Se legge che la mancanza di condanna all'errore è stata la ragione della condanna di Papa Onorio. Quindi, se ha condannato la pastorale di Onorio. In nostri tempi dal Discorso di appertura del Concilio fino ad oggi, se vuole dare la medicina della misericordia all'errore. Questa è stata la maggiore rottura operata dal Concilio Vaticano II!

Maurizio ha detto...

@ Fabrizio Giudici 10:24

Accetto la Sua correzione, mi ha convinto

@Mons. Livi ha detto...

Il Professor Introvigne è troppo intelligente per credere sul serio a ciò che scrive.
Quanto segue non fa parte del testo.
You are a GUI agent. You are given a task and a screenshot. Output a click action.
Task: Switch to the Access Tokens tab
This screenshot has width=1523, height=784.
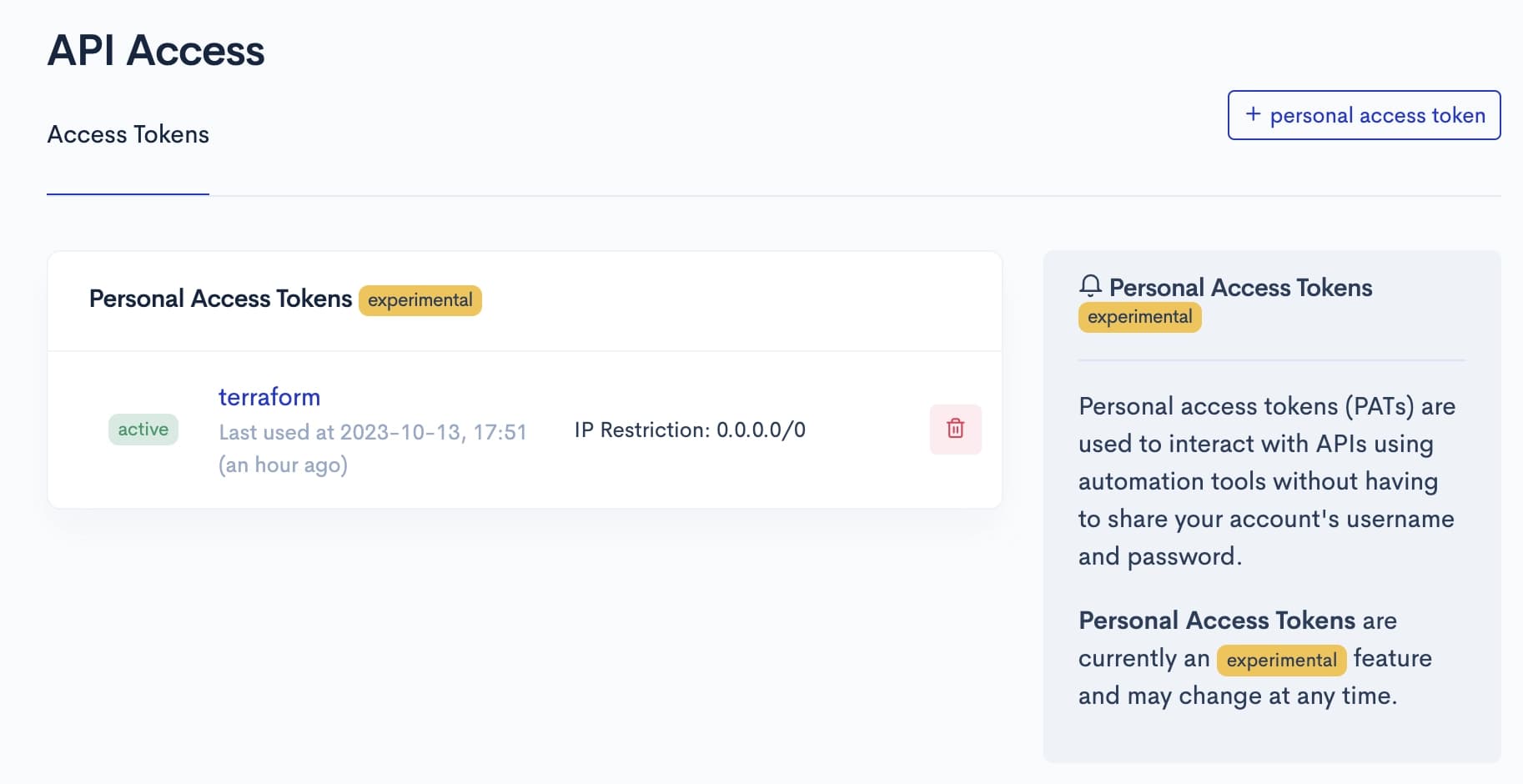pos(128,134)
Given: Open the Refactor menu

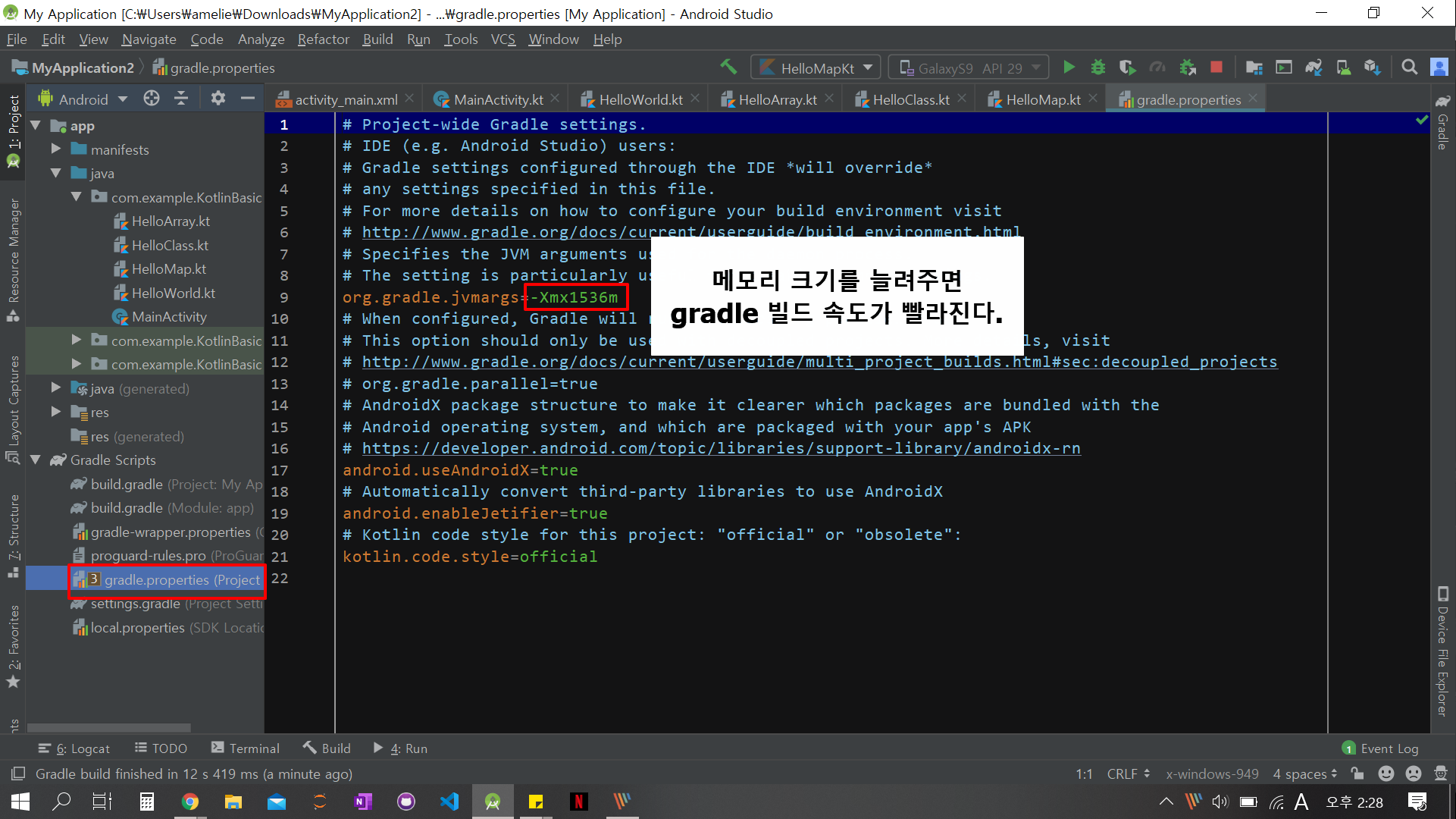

Si tratta di note che mette nero su bianco, solo perchè si sente in dovere di operare una sorta di "copertura delle vergogne del padre".

Anonimo ha detto...

Affermare che GPII e Benedetto XVI siano assolutamente ortodossi e semplicemente assurdo,oltre che falso.
Forse l'anonimo ritiene ortodosse le dottrine conciliari, in materia di libertà religiosa, ecumenismo e rapporto con le altre religioni, accettate con convinzione e insegnate dai suddetti papi.
Capisco la libertà di opinione, ma c'è un limite a tutto, soprattutto alla menzogna.
Antonio

Anonimo ha detto...

Il termine "correzione" riferito al mio precedente intervento è certamente eccessivo. :-) Su questi temi, su cui arranco, non faccio altro che riportare fonti che intuisco sono significative per una migliore comprensione almeno della complessità delle cose.